PASSAGE SHOWN
Wednesday, August 17, 2011

Death, post 3

One of my children entering into the baptismal waters.
Okay I've opted not to talk about baptism.   The purpose of this blog is not to be about "apologetics", and since there are many varying beliefs about baptism within the spectrum of Christianity I really don't feel like getting into it at this point. However, I will say this...the traditional belief held by Orthodox Christians and Roman Catholics is that baptism is not a mere symbol.  It is holy.  It is sober.  It is *grace-filled.  It is entrance into the Church and her life. A person is born again through baptism, becomes dead to the humanity we have inherited in being descendants of Adam and ultimately raised up into the life of divinity in the new Adam, Jesus Christ.  The journey after baptism is narrow and difficult, because the old Adam (with his passions) doesn't give up so easily.  The propensity to break the commandments is still there. However the Church is a place of healing and love, and through her sacraments like confession and partaking of communion, we are aided in our journey to become more and more like Christ.  The Orthodox Church has been preaching this since 33 AD and if you read the lives of the saints from the 1st to the 21st century they all witness to this truth.  It works.  Men and women become more like Christ.  The wonders performed by Christ in the Gospel are also manifested in these people, and then some.  However, it really isn't about the wonders and miracles, it's about the humility and complete love that these people have acquired.  Boundless love.  Love without limits.  Love to the point of complete self-sacrifice, love to the point of death.  That is REAL Christian love. That is the love of Christ.  And it all begins in baptism.

SHORT PROBLEM A
Rewrite the listing starting with the line that contains "You are a computer-use agent. Screen" and going on through the line that contains "(x=17, y=89)", replacing "italic" with "bold" and leaving everything else unchanged. Leave the pictures out of your answer.
The blog post and the listing below it are unrelated material.

MATERIAL TO PROCESS

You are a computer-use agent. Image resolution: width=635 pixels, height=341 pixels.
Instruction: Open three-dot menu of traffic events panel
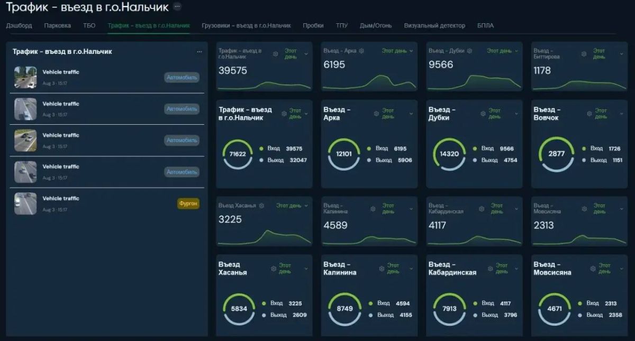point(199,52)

* * *

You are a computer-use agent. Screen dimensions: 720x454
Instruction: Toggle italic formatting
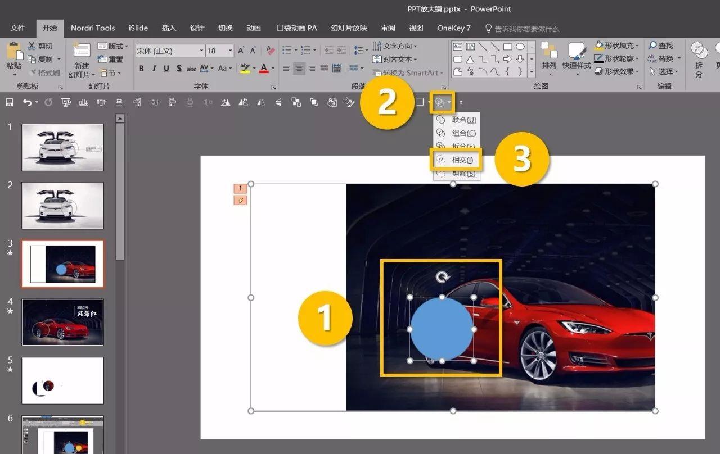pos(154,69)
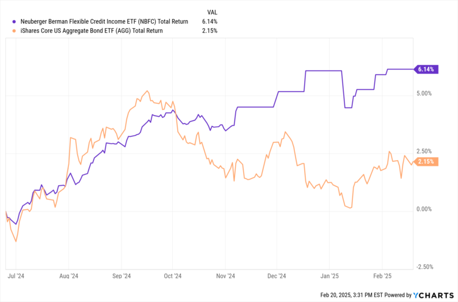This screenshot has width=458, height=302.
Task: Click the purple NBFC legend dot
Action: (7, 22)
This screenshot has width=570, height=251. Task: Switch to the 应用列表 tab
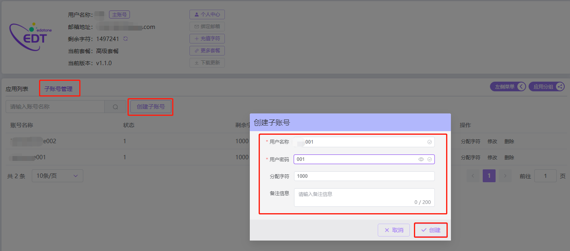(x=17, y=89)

SHORT PROBLEM B
Answer these questions about the blog post on baptism:
(i) Which two groups does it name as holding that baptism is not a mere symbol?
(ii) Since what year does it say the Orthodox Church has been preaching this?
(iii) Which sacraments does it name as aiding the journey after baptism?

COMPLETE RESPONSE A
You are a computer-use agent. Screen dimensions: 720x454
Instruction: Toggle bold formatting
pos(154,69)
This screenshot has width=458, height=302.
Task: Click the purple NBFC legend dot
Action: (7, 22)
This screenshot has width=570, height=251. Task: Switch to the 应用列表 tab
(x=17, y=89)

COMPLETE RESPONSE B
(i) Orthodox Christians and Roman Catholics.
(ii) Since 33 AD.
(iii) Confession and partaking of communion.